Opposites Enhance

January 28, 2016

A husband’s penchant for color and a wife’s preference for neutrals come together to form a happy union.

Text by Stacy Kunstel    Photography by John Gould Bessler    Produced by Stacy Kunstel

A husband’s penchant for color and a wife’s preference for neutrals come together to form a happy union.

Perhaps her time working at the fashion magazine Elle is what taught interior designer Michelle Morgan Harrison that you can tell a lot about people by observing what they choose to wear.

Her instincts told her that the recently married Greenwich couple she was meeting with was a case of opposites attracting. The wife, witty yet reserved, wore a camel-colored sweater over her white blouse, with only a trace of makeup and little jewelry. Her husband was more gregarious in every way, in his navy-and-white-striped shirt and a royal-purple pocket square peeking out of his navy blazer.

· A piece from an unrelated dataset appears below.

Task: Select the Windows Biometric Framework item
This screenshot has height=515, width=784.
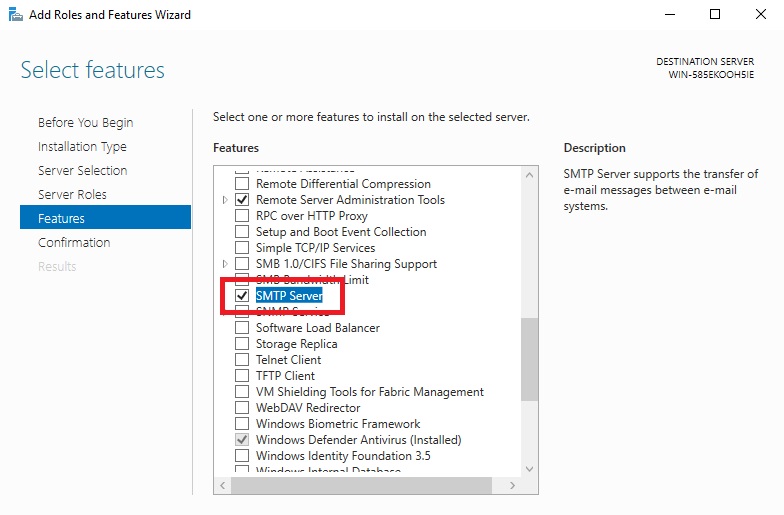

But as the couple talked about the house they were building with E. Ronald Gushue of ERG Architect on the water around the cove from a yacht club, Morgan Harrison began to realize the two were actually more alike than a cursory glance would suggest. The husband is actually fairly traditional in his furniture tastes, but he longed for bursts of color in rich hues. The wife appreciated the color statements, but wanted them softened. Shots of intense purple were fine, just take it down to lavender in places or blend it with a warm taupe for a more transitional feel.

Sited on a hillside above an inlet edged with reeds and beach grass, the house has windows across the back, giving most rooms a water view. The three-story-tall foyer offers a glimpse of Long Island Sound through an archway that leads to the rear of the house, where the family room, breakfast area, and kitchen have giant windows overlooking the water.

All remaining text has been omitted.